Zonal Statistics - categorical values

You can treat rasters as categorical (i.e. raster values represent discrete classes) if you’re only interested in the counts of unique pixel values.

For example, you may have a crop type raster and want to summarize number of pixels of each classes by polygon. Statistics such as mean, median, sum, etc. don’t make much sense in this context (What’s the sum of urban + grassland?).

[1]:

import os
import pandas as pd
import geopandas as gpd
import rasterio
import rasterio.plot
import rasterstats
from rasterstats import zonal_stats
import matplotlib.pyplot as plt
from pathlib import Path
from IPython.display import display
import plotly.express as px
import plotly.offline
plotly.offline.init_notebook_mode()

print('All libraries successfully imported!')
print(f'Rasterstats : {rasterstats.__version__}')

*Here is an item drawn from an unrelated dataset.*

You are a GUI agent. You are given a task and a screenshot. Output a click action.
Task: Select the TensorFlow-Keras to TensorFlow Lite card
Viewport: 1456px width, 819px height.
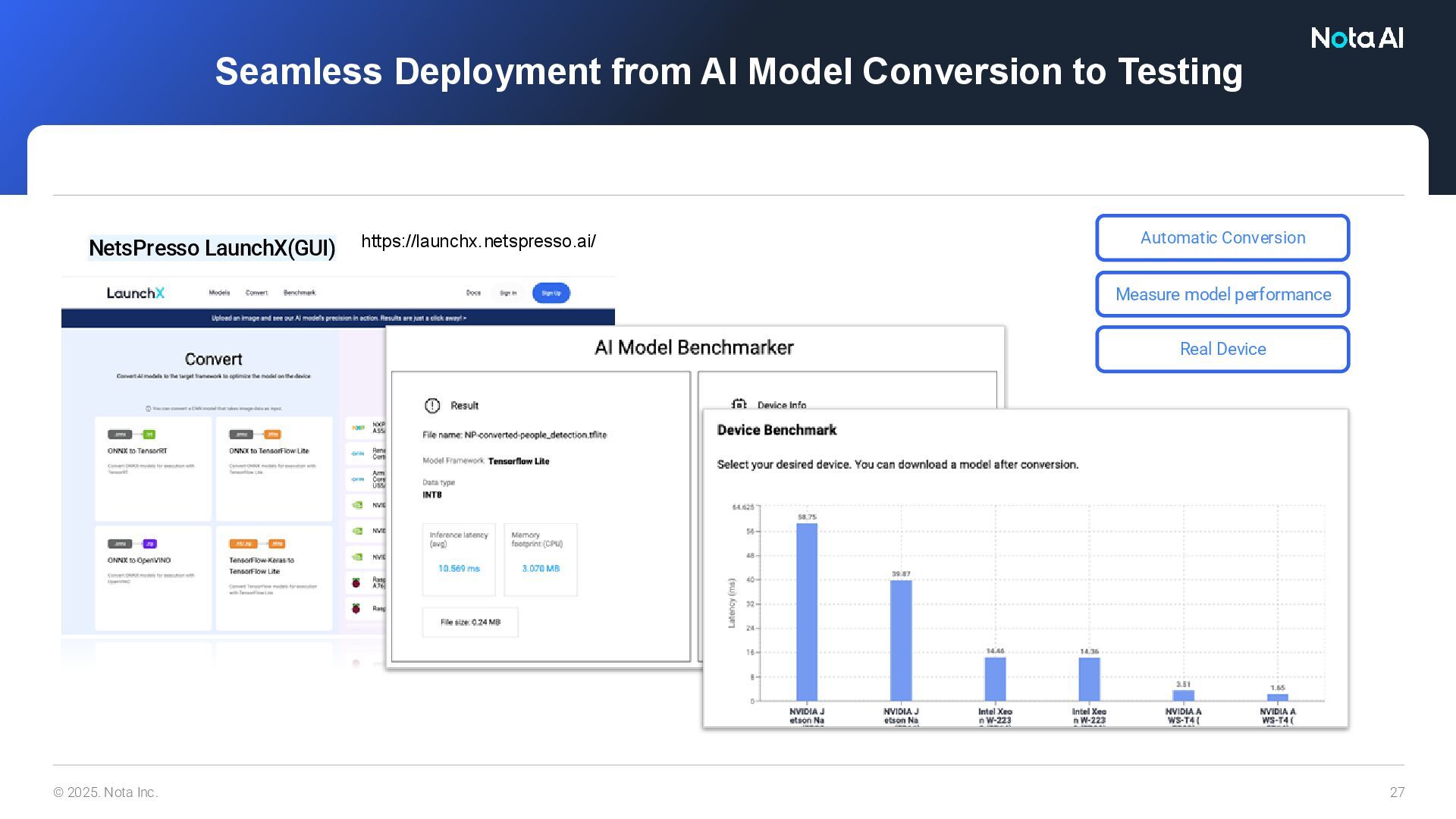[274, 578]
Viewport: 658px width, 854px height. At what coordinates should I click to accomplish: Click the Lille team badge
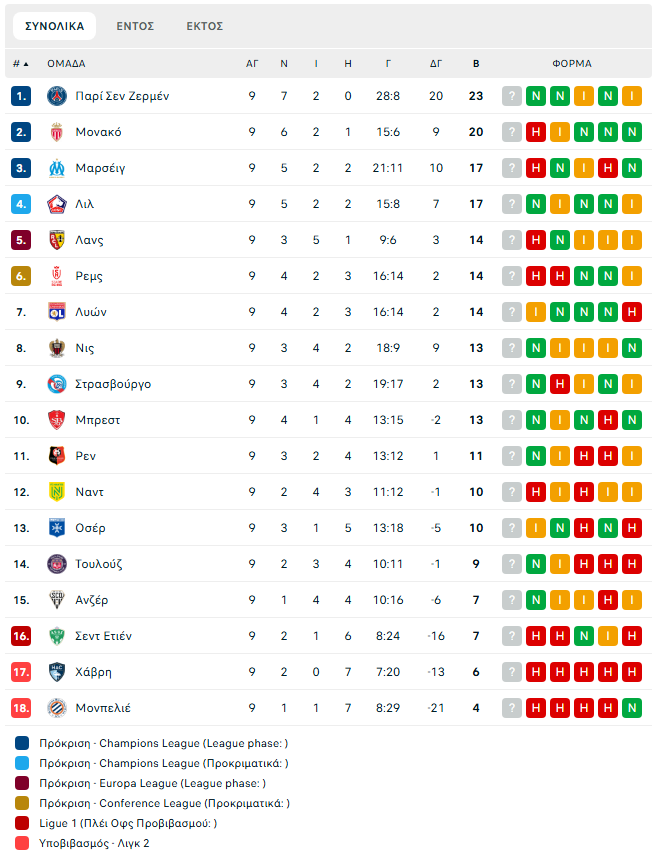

All libraries successfully imported!
Rasterstats : 0.17.0

Set directory

[2]:

computer_path = '/export/miro/ndeffense/LBRAT2104/'
grp_nb        = '99'

data_path = f'{computer_path}data/'                        # Directory with data shared by the assistant
work_path = f'{computer_path}STUDENTS/GROUP_{grp_nb}/TP/'  # Directory for all work files

lut_path  = f'{data_path}LUT/'

classif_path    = f'{work_path}CLASSIF/'
zonal_stat_path = f'{work_path}ZONAL_STATS/'

Path(zonal_stat_path).mkdir(parents=True, exist_ok=True)

print(f'Zonal Statistics path is set to : {zonal_stat_path}')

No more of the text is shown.